* [STATED PROBLEM]:
Could you write out again the stretch from the line containing "How do I perform: Favorite" through the line containing "click(x=197, y=725)", requests included, multiplying every coordinate in the answers by 2.5 and rounding to whole numbers, with halves rounded up? Leave the pictures out of your answer.

* [RECORDS PROVIDED]:
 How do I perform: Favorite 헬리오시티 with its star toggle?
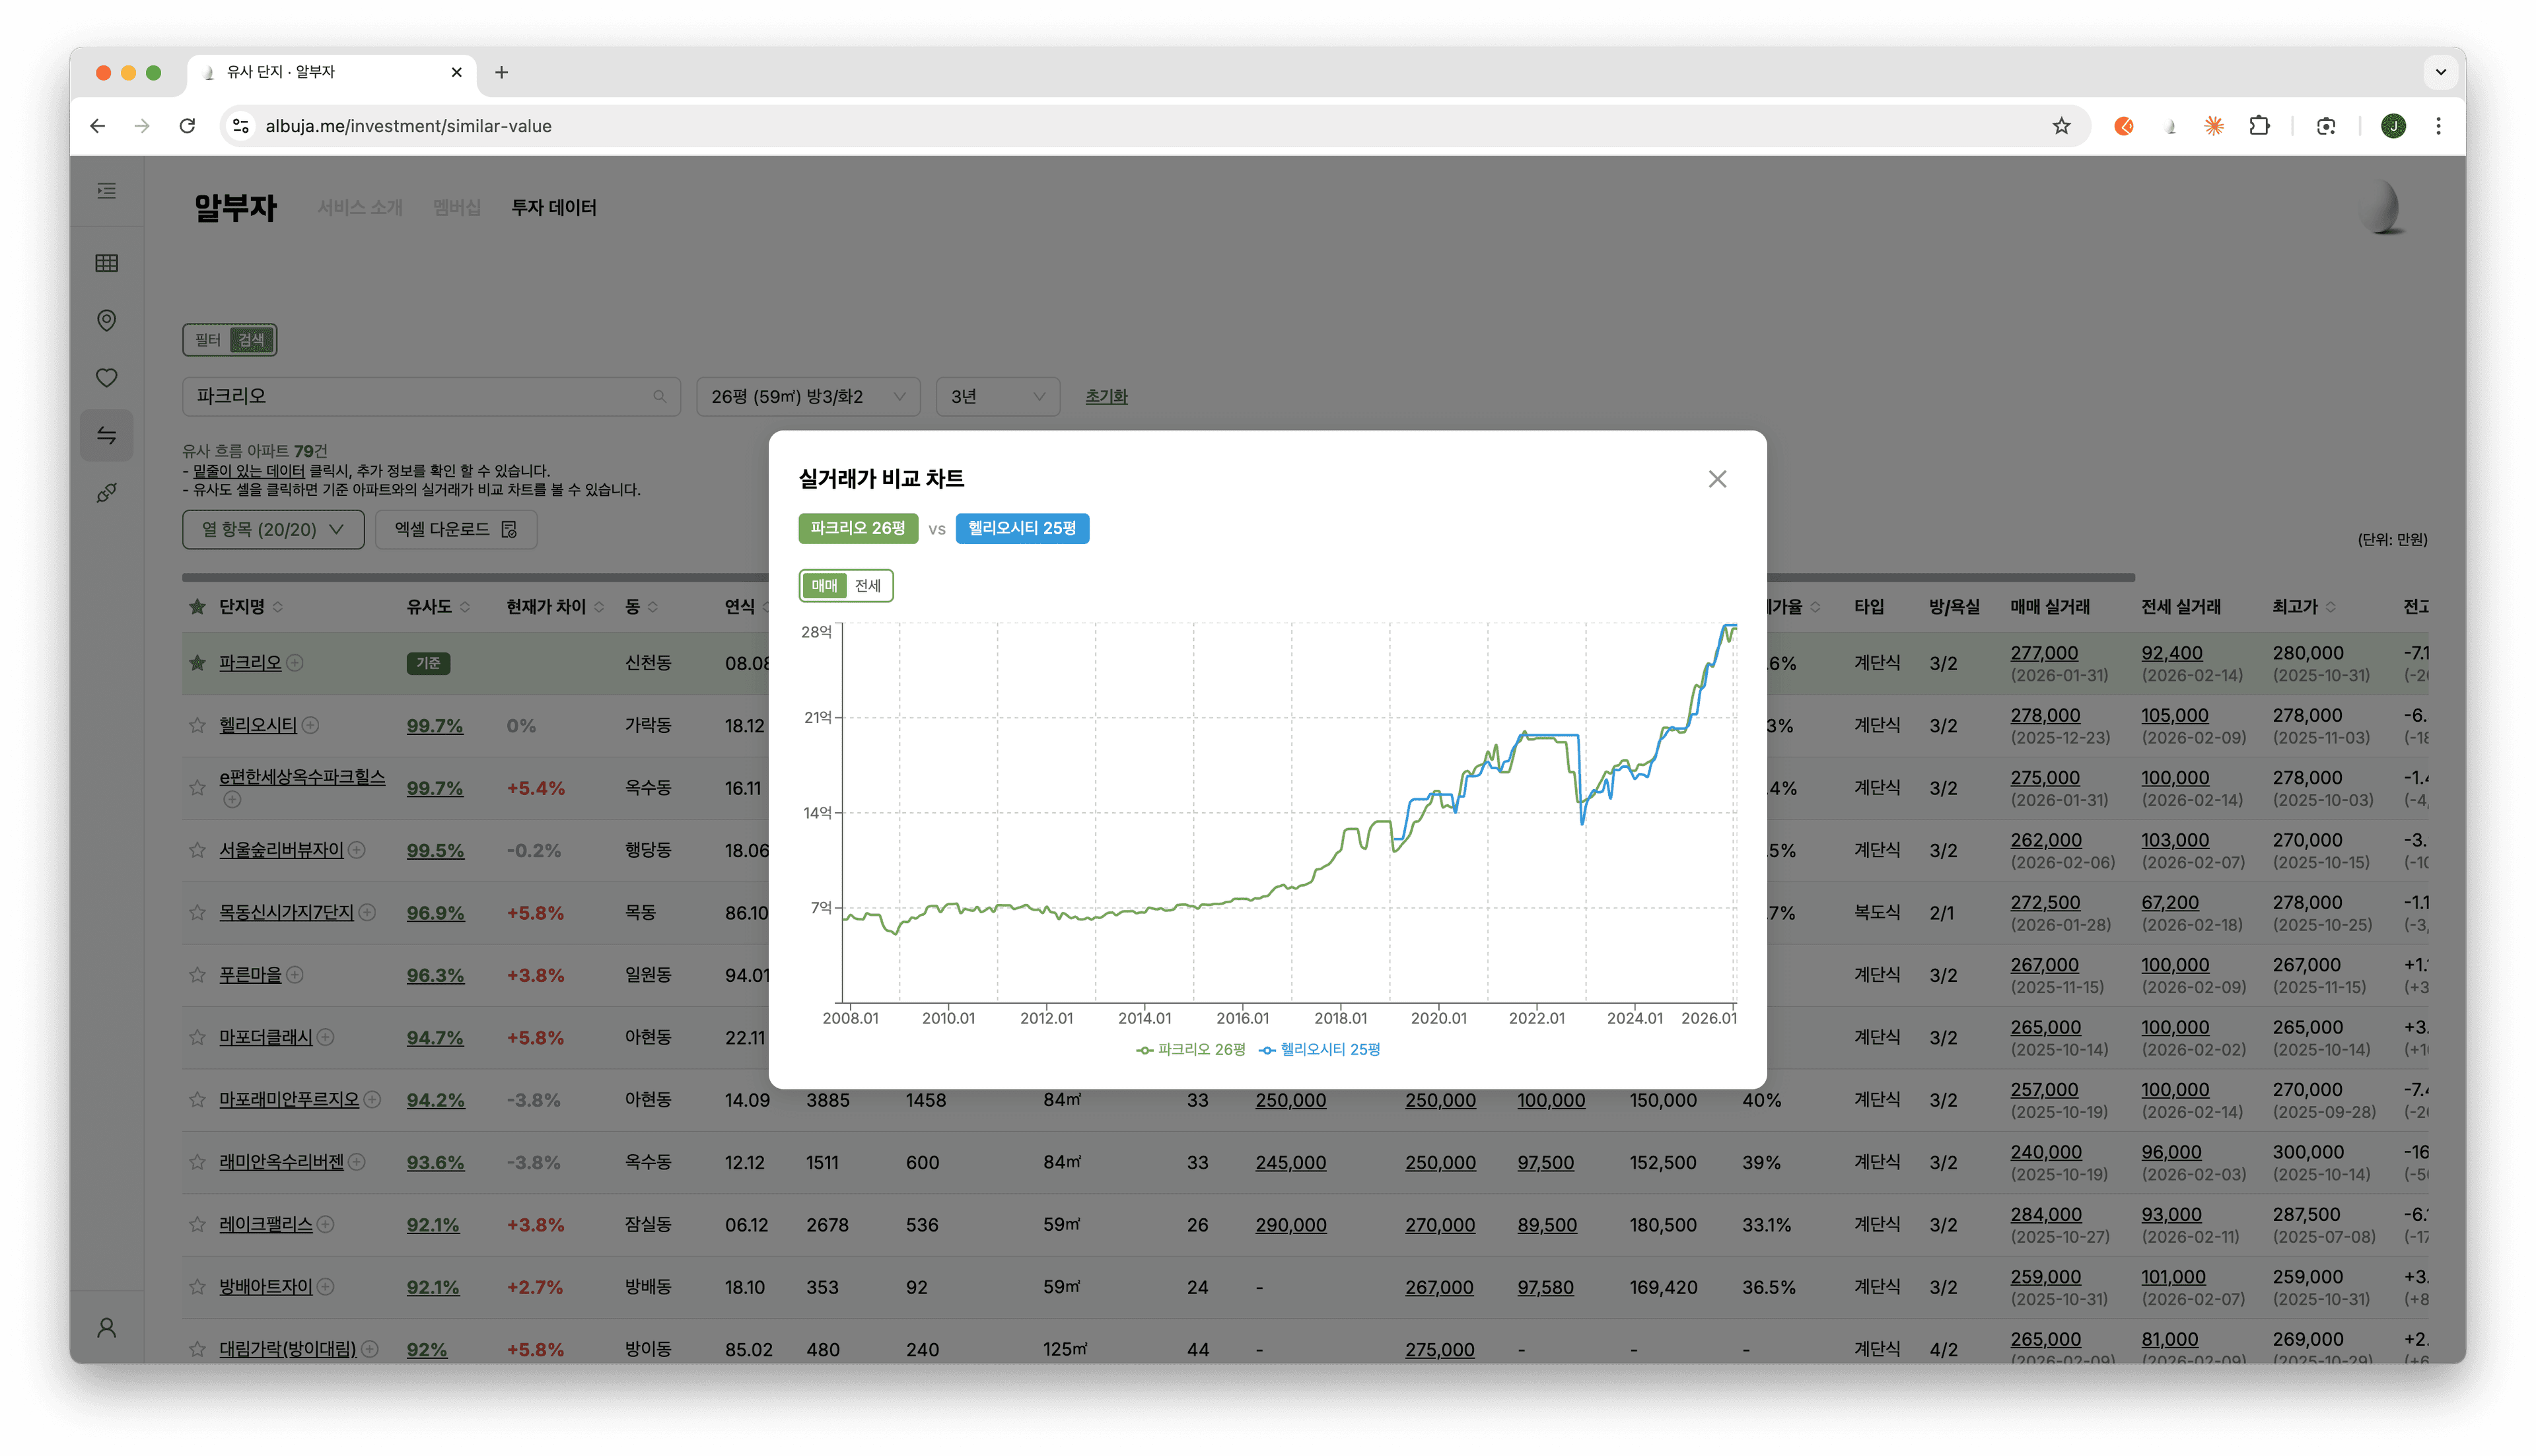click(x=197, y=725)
...
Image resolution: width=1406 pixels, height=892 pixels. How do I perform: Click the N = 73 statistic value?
---
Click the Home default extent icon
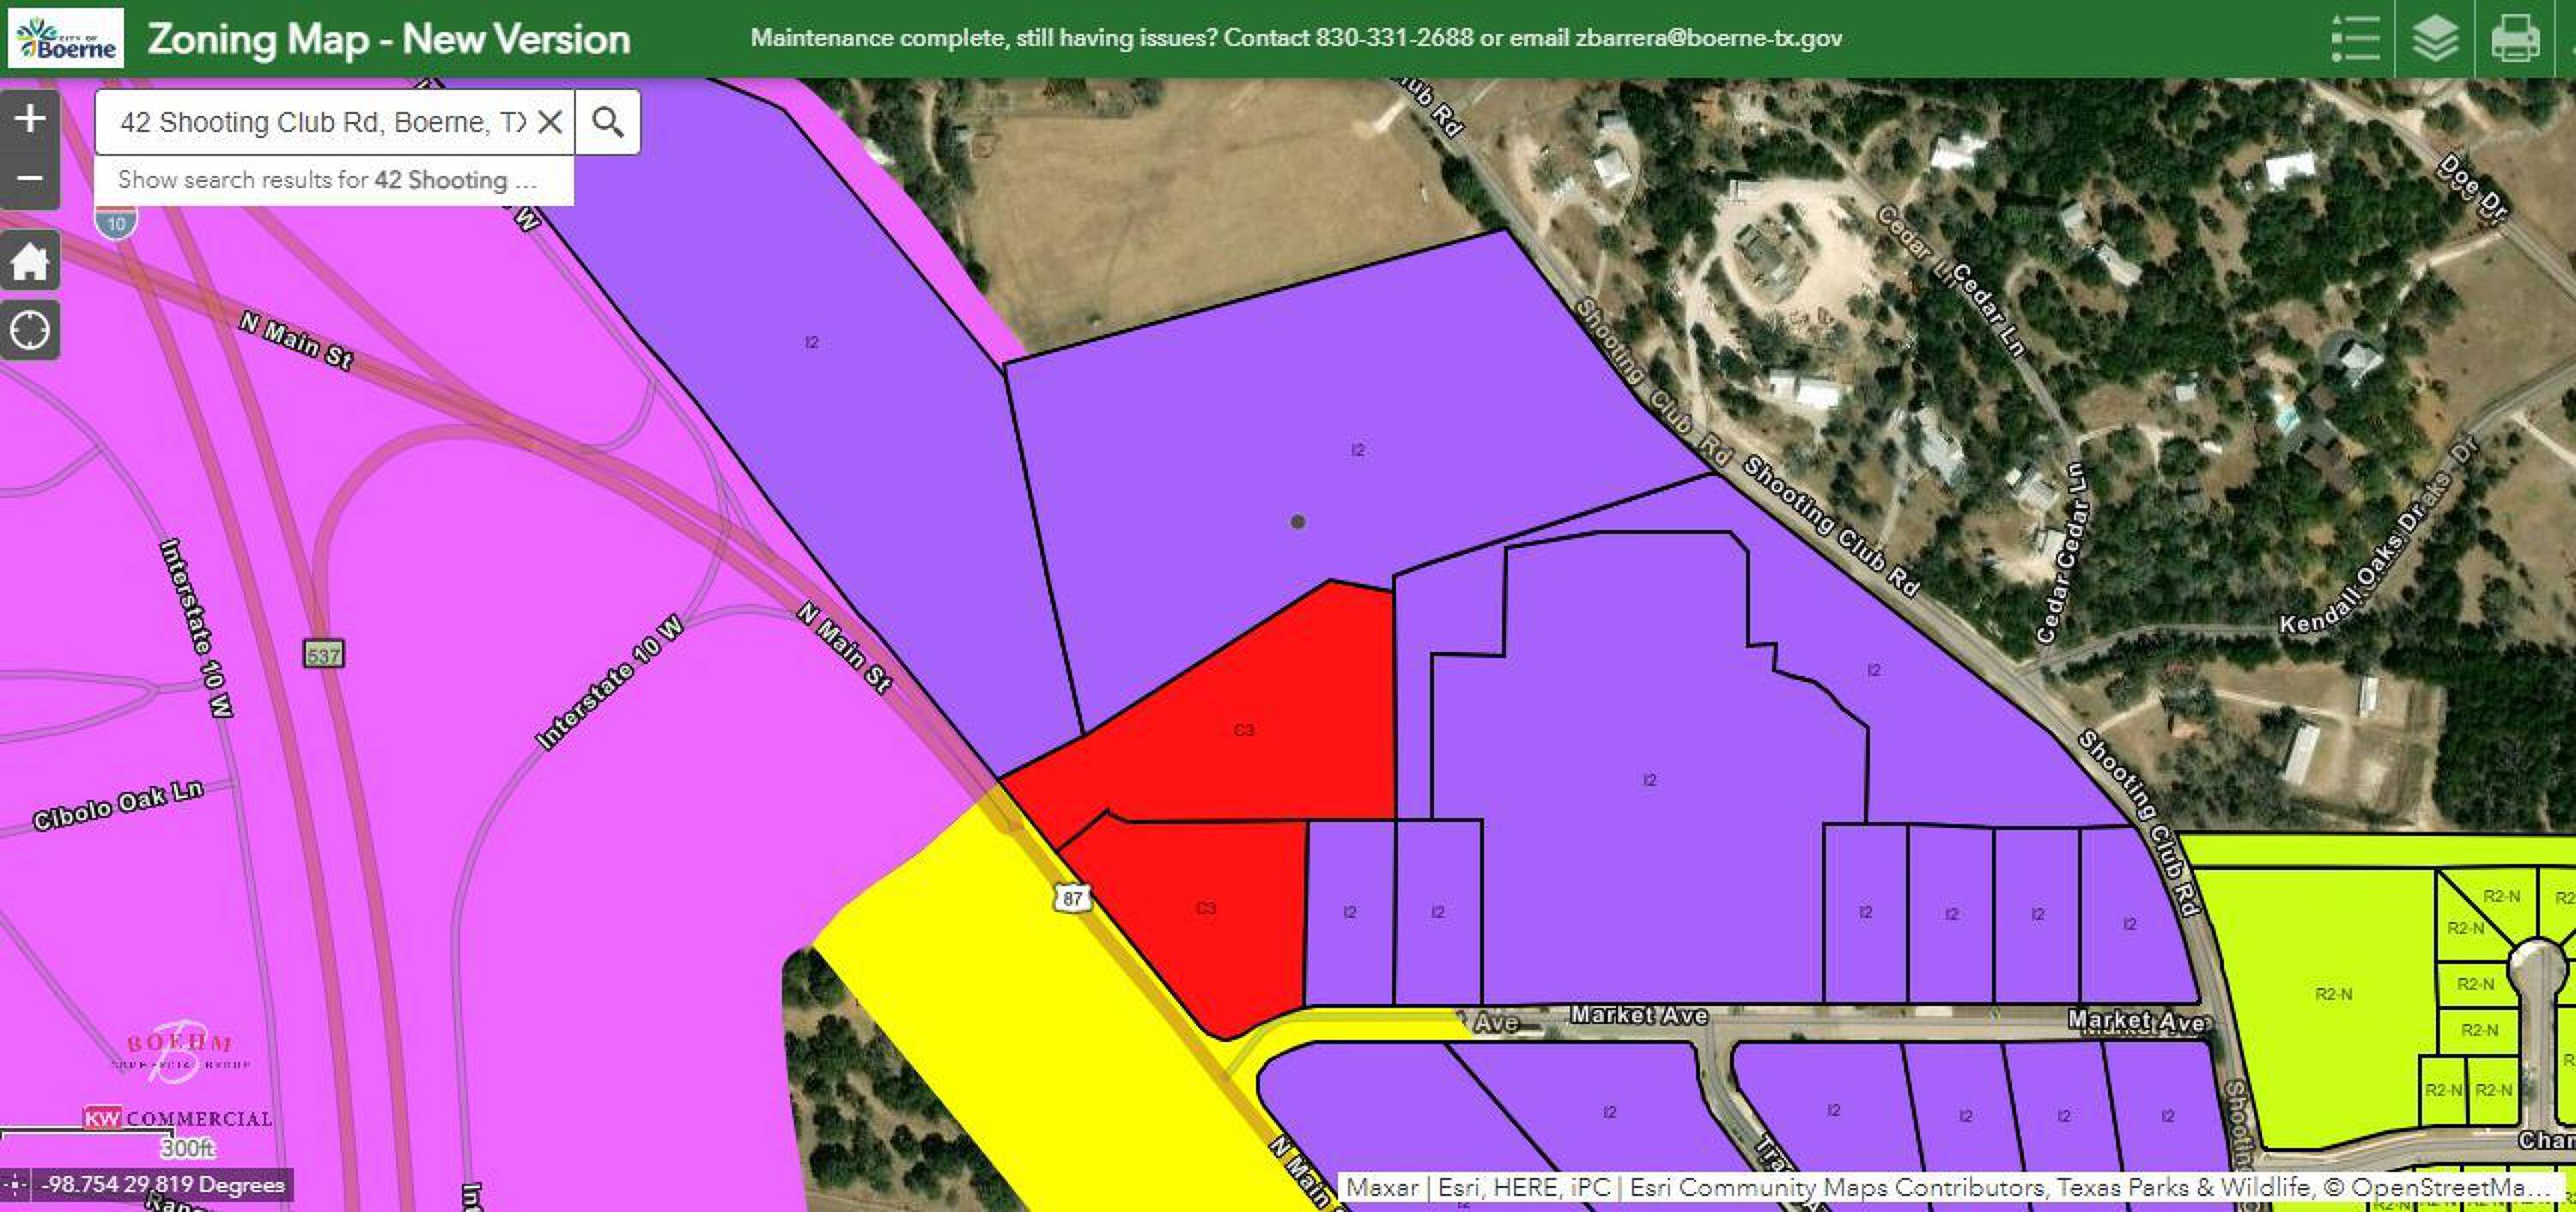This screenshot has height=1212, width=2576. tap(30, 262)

* [SOLUTION TO THIS PROBLEM]:
 How do I perform: Favorite 헬리오시티 with its star toggle?
click(x=493, y=1813)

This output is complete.